• Given information:
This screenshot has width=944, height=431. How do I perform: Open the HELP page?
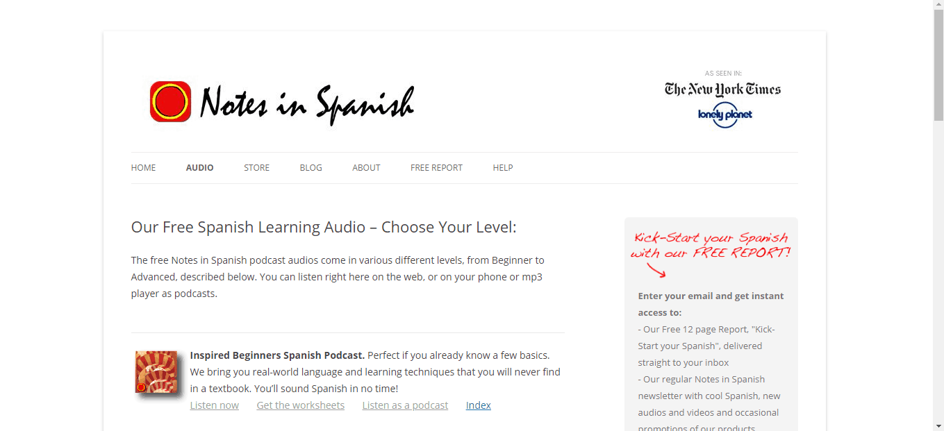tap(503, 167)
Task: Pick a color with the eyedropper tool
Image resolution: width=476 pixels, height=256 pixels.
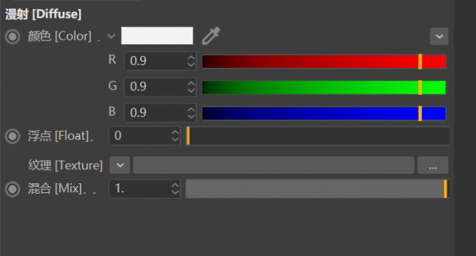Action: click(211, 36)
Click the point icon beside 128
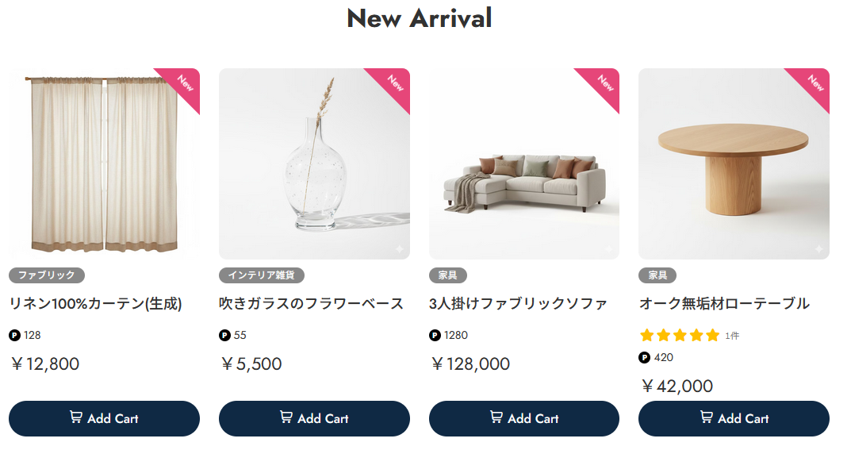851x473 pixels. pyautogui.click(x=14, y=336)
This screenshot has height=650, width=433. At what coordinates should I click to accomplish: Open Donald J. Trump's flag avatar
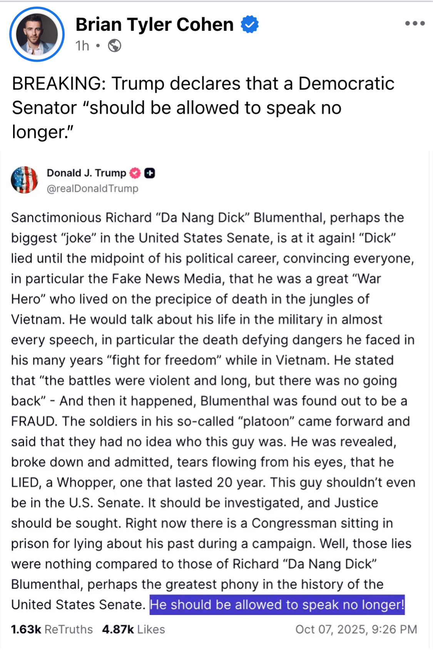24,180
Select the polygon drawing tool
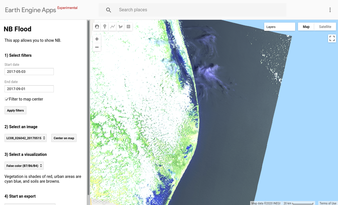This screenshot has height=205, width=338. point(121,26)
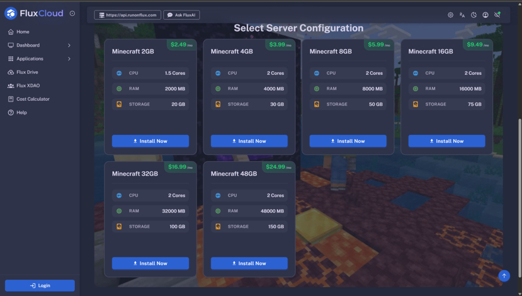The image size is (522, 296).
Task: Open the dashboard gauge icon in top bar
Action: 485,14
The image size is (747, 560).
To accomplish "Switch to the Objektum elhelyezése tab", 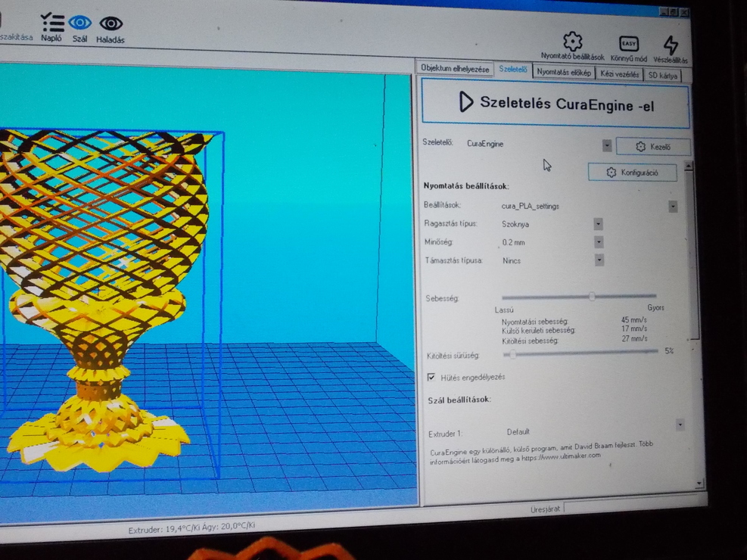I will coord(455,69).
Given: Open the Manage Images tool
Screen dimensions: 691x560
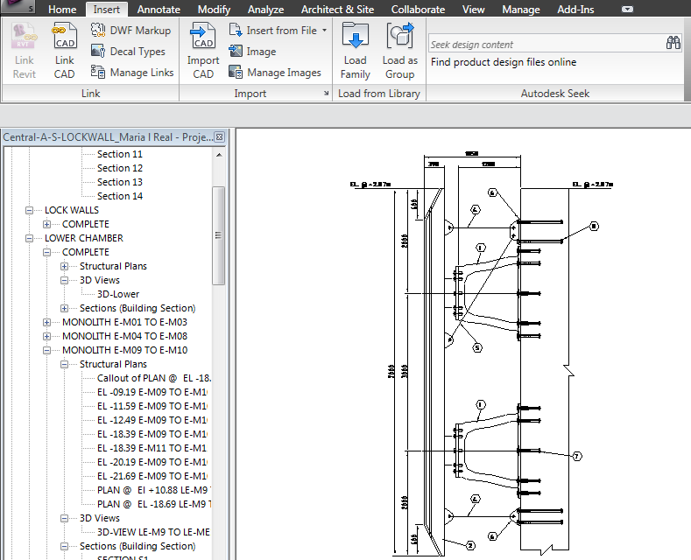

• Task item: Above are the records; return the lines in them from the one with "Select the polygon drawing tool" to the one with "The image size is (747, 560).", inclusive, exactly and without images.

• Your solution:
Select the polygon drawing tool
This screenshot has height=205, width=338. point(121,26)
The image size is (522, 296).
Task: Open the dashboard gauge icon in top bar
Action: 485,14
The image size is (747, 560).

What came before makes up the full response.